Starting point is 00:41:22 And kind of the snooping and directory. So the cache currency will be done for the sub packages separately. And these regions or these two sets, of course, will basically act as two separate processes more or less. And while there's all these kind of different snooping modes, and you will still find this in many CPUs, most current processes, especially the larger ones, are using these directory-based cache coherency, basically saying the memory controller will remember where the cache lines are and will basically answer to these requests.
Starting point is 00:42:11 So say, okay, well, there's basically a central place where I can check where the data is cached and which cores the data is cached, rather than the cores making all this communication in the bus or on the mesh. So here we see this kind of skylight. I think it's a skylight. I don't fully remember. Set up there we see it's kind of a ring topology. And today, the modern CPUs, they have a mesh topology. So the CPUs or the cores are connected in a mesh.

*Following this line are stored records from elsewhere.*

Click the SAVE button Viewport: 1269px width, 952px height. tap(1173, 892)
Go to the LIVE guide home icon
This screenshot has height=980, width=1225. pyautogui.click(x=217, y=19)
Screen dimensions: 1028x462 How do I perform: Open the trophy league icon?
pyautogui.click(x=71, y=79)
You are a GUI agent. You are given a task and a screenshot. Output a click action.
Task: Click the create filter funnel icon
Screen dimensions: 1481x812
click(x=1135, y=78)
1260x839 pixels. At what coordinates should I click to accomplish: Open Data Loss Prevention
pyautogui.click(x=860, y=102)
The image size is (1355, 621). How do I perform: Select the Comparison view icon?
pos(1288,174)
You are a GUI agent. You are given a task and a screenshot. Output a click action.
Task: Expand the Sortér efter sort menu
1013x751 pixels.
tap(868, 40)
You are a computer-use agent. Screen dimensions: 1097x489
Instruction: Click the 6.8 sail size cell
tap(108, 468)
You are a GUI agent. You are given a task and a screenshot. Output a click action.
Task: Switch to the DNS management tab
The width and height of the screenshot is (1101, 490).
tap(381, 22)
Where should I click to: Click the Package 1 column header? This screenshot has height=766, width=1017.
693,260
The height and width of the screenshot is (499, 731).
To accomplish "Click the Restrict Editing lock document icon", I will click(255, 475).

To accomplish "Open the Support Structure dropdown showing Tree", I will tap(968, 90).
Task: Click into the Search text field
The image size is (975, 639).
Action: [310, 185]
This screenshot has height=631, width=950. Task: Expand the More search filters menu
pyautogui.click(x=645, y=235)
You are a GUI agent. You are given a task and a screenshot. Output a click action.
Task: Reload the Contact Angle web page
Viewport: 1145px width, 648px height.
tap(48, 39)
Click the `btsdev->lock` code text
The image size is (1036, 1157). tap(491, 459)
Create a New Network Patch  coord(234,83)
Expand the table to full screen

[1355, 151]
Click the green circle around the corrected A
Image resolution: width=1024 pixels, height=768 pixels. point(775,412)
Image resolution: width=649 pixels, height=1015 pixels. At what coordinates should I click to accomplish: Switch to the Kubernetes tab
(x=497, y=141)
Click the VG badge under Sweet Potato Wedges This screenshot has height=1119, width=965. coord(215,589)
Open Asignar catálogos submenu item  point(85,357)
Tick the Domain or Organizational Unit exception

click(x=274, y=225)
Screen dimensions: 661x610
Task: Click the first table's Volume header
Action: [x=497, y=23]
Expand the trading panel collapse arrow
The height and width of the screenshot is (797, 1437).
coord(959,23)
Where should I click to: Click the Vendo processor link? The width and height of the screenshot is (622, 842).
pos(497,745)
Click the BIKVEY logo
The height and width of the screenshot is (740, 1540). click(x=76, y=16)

Starting point is 00:42:49 And then the cache currency will be done by the memory controller also connected to this mesh. OK, so this is just important to know. This is basically what we're going to use when multiple cores are working on the same data. And this also means as soon as one core is basically working with the data, the cache lines are invalidated on the other cores, and they will have to reload once they want to basically work with the data again. So multiple caches can read or multiple cores can read the
Starting point is 00:43:33 same data but as soon as we're working with the data, the data needs to be synchronized again. So all of the caches will basically, but the one that's changing it will invalidate the cache and then they can share again through the cache coherency protocol. It doesn't have to go to memory, but still it's communication that needs to be done in this internal network in the CPU. So which could be a ring today would most likely be some kind of mesh. Okay, so let's get started again and talk about locking, by which I mean latching actually. So, first we're going to talk about the Atomic, so what can you use to implement this. And then we'll see how to we actually use this in a data structure. And so in x86, there's this log prefix, which tells the hardware, well, do not anyone read
Starting point is 00:44:36 until I'm done with it. So there's kind of this log prefix that you can use. And this is not done in general. So in general, if you're writing your code, it won't be like the individual cache lines, et cetera, won't be locked because this will be slow. And so there's different operatives or different things that you can use. So say, for example, there's a compare and swap operation. And compare and swap basically means
Starting point is 00:45:11 you're checking the value of a bit or a variable. And then if it's a certain value that you're expecting, then it will be changed or else it fails. Basically, you get zero back. I actually don't know what you get back. It just basically will return a wrong statement.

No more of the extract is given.